> [Set exercise 1]:
Reproduce the muscle-growth text from "Because the fitness" up to and including "sets per week.".
> [Set exercise 2]:
According to the muscle-growth text, why doesn't the finding that more training volume leads to more growth answer the actual question?

> [Reading text]:
* * * * * * *

The simplest answer to the question "How many muscles can you build?" is also the most frustrating: it depends. We know that more training volume leads to more muscle growth. The meta-analyses have shown that consistently for years. But that answer doesn't address the actual question you're asking.

Because the fitness community has divided itself into two camps over the last few decades. One swears by high volume: 20, 30, 40 sets per muscle group per week. The other relies on few sets, but trains closer to failure, with higher intensity. And both argue their method is scientifically superior.

And yet: both sides have data to support them.

Key Takeaways
  • Training volume (sets × reps × load) and intensity (load in % 1RM or proximity-to-failure) are different levers – both drive muscle growth.
  • Schoenfeld et al. 2017 meta-analysis shows: 10+ sets per muscle group per week beat 5–9 sets. Diminishing returns from ~20 sets per week.

* * * * * * *

> [Record excerpts]:
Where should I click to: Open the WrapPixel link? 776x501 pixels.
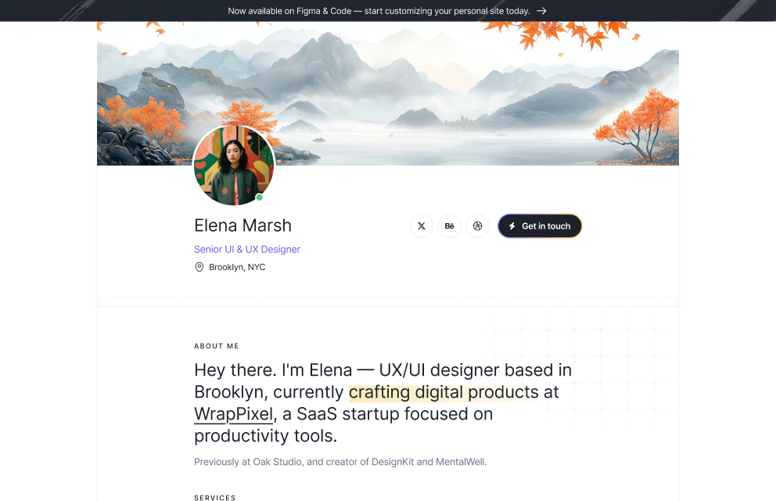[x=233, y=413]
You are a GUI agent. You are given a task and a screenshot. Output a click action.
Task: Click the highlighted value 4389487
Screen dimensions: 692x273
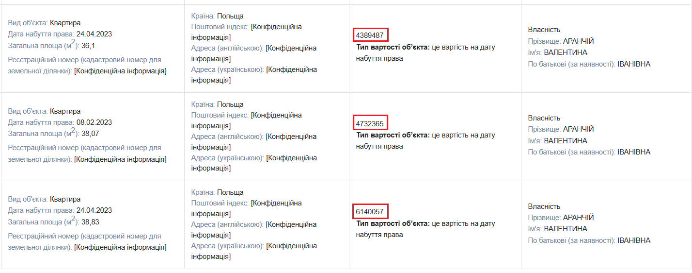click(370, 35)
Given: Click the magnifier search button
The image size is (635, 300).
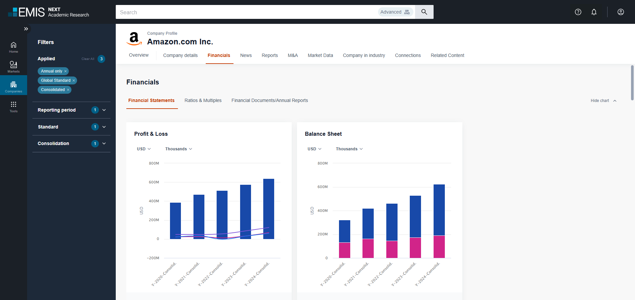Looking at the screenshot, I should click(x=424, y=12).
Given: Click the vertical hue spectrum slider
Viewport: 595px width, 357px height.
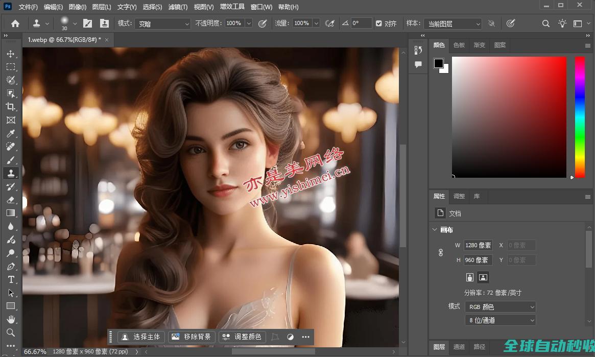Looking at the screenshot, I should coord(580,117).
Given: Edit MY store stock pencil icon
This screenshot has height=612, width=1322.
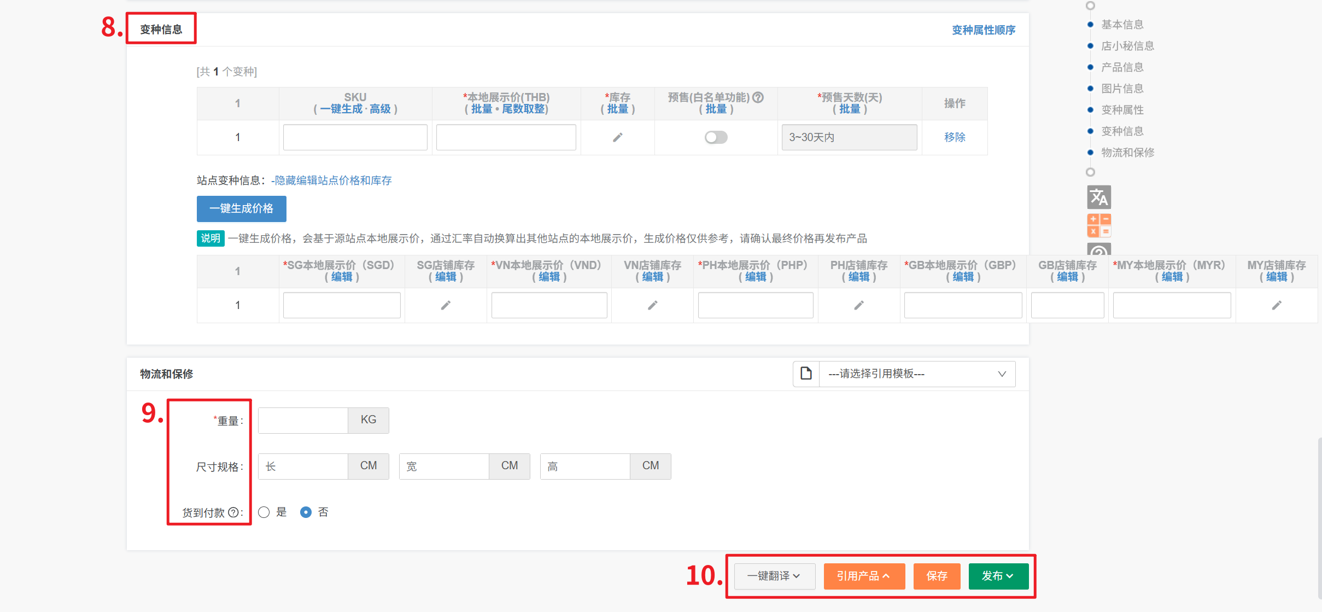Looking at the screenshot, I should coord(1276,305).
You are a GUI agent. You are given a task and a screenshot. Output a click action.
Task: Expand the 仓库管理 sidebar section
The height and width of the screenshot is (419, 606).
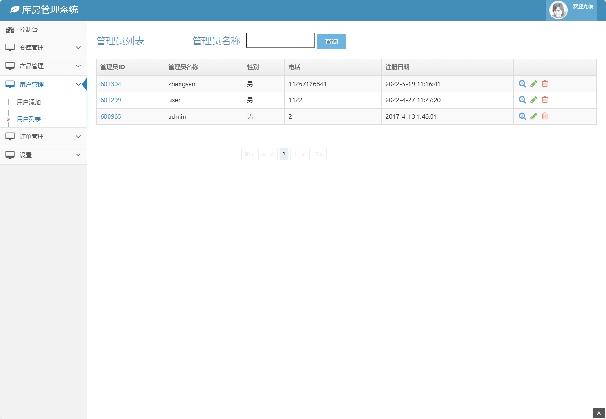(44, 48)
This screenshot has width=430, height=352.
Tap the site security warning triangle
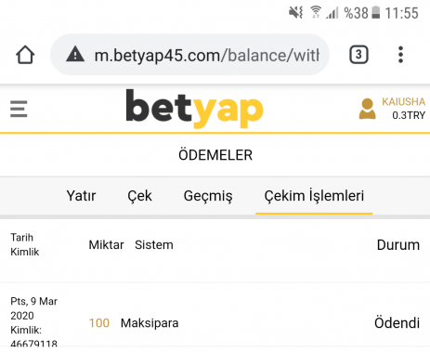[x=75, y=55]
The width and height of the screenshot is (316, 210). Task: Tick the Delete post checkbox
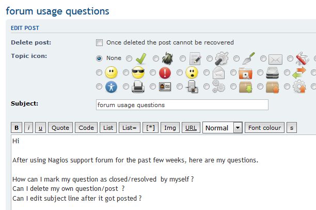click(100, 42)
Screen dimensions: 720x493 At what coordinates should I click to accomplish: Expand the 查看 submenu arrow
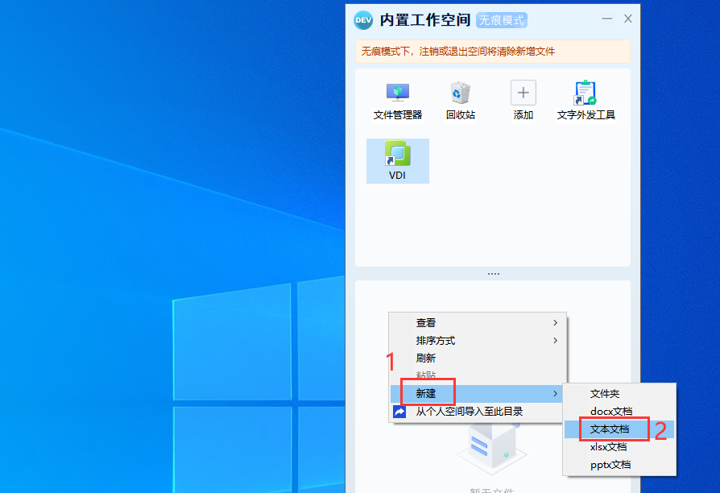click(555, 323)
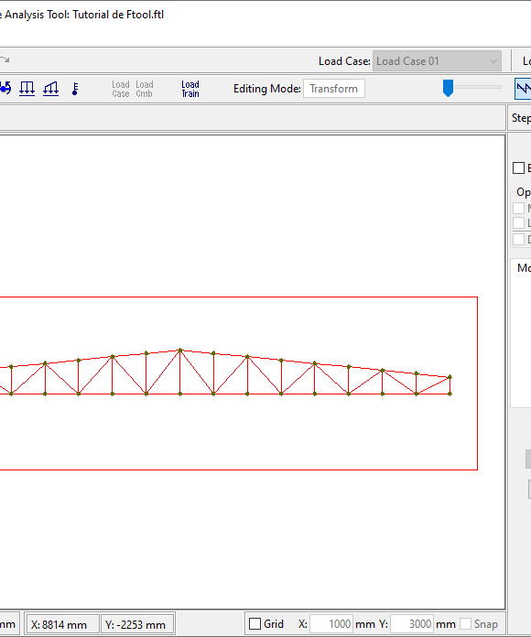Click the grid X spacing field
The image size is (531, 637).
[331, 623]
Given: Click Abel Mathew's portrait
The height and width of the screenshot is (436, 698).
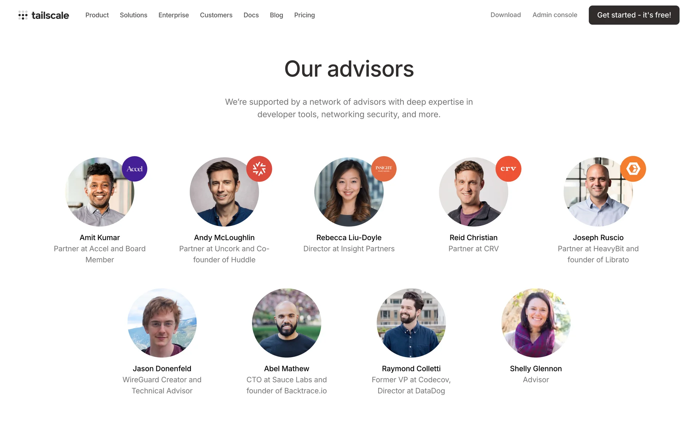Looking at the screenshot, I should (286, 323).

* * * * * * *

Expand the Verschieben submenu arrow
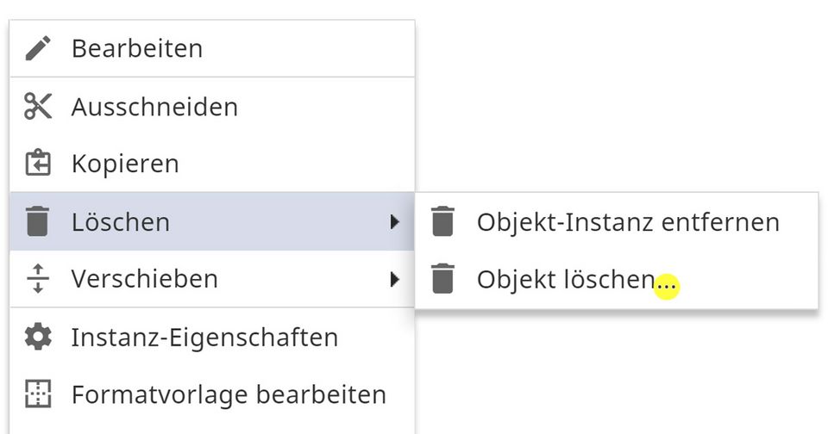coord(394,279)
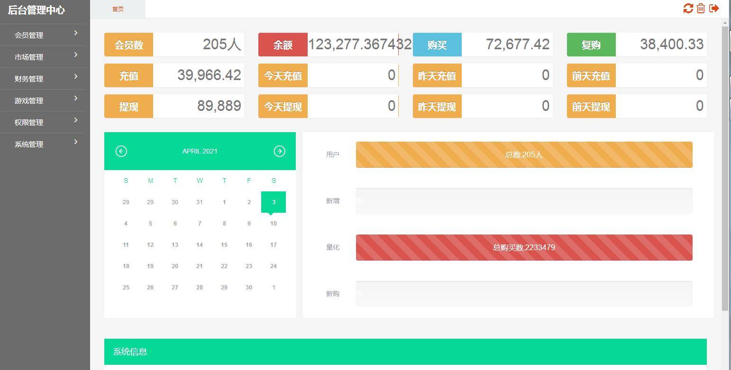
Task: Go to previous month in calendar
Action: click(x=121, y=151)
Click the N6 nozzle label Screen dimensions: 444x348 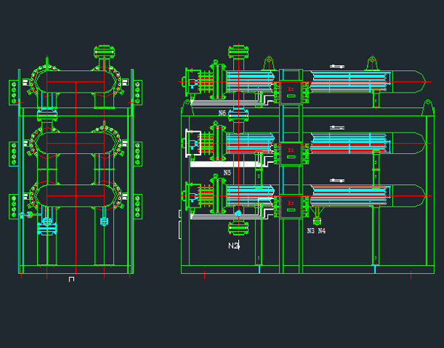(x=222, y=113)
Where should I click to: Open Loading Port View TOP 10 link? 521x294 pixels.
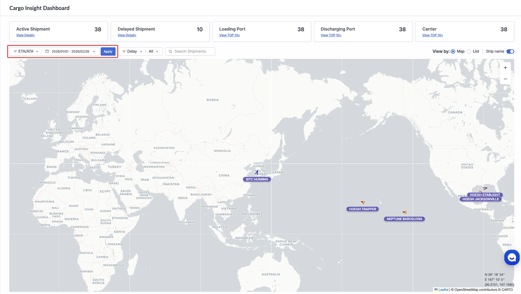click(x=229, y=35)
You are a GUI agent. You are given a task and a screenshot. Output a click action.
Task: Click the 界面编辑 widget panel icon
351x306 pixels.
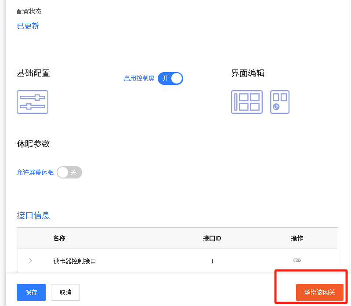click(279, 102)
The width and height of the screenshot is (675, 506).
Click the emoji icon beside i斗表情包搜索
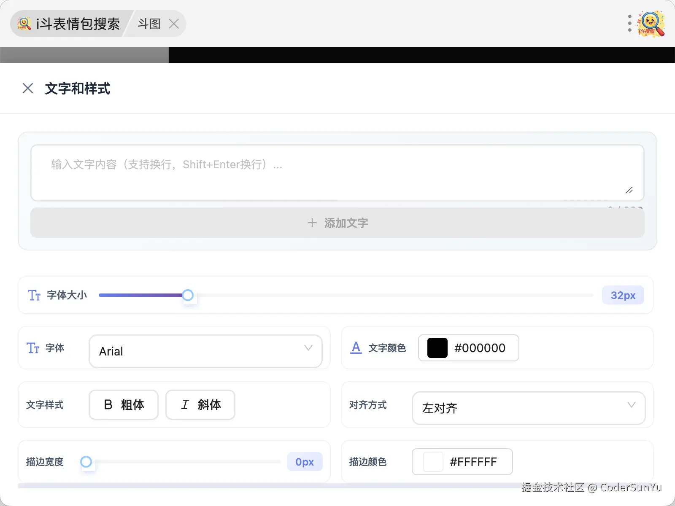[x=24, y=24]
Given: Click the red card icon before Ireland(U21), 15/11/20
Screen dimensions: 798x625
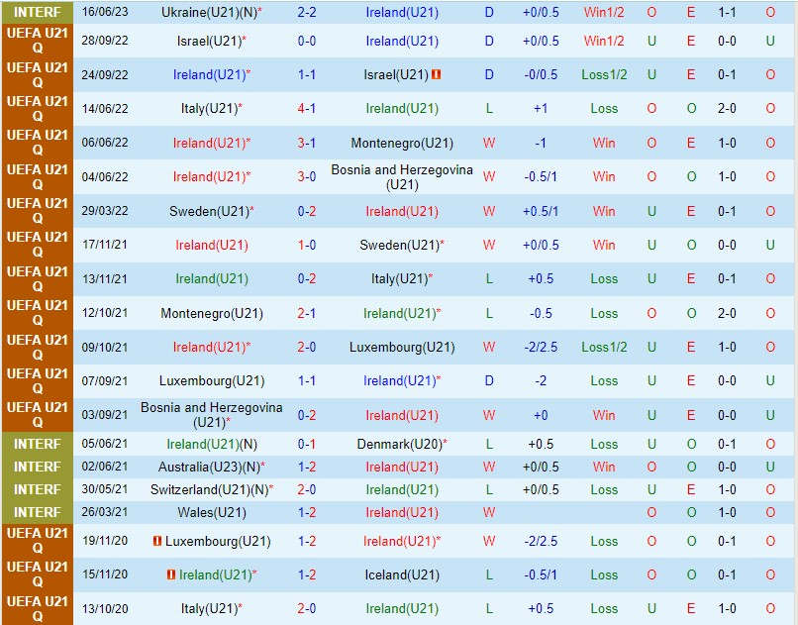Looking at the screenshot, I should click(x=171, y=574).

* * * * * * *

> [Correct result 1]:
Because the fitness community has divided itself into two camps over the last few decades. One swears by high volume: 20, 30, 40 sets per muscle group per week. The other relies on few sets, but trains closer to failure, with higher intensity. And both argue their method is scientifically superior.

And yet: both sides have data to support them.

Key Takeaways
  • Training volume (sets × reps × load) and intensity (load in % 1RM or proximity-to-failure) are different levers – both drive muscle growth.
  • Schoenfeld et al. 2017 meta-analysis shows: 10+ sets per muscle group per week beat 5–9 sets. Diminishing returns from ~20 sets per week.

> [Correct result 2]:
The fitness community has split into two camps. One favors high volume of 20, 30 or 40 sets per muscle group per week, and the other favors few sets taken closer to failure at higher intensity. Both claim their method is scientifically superior, and both have data to support them.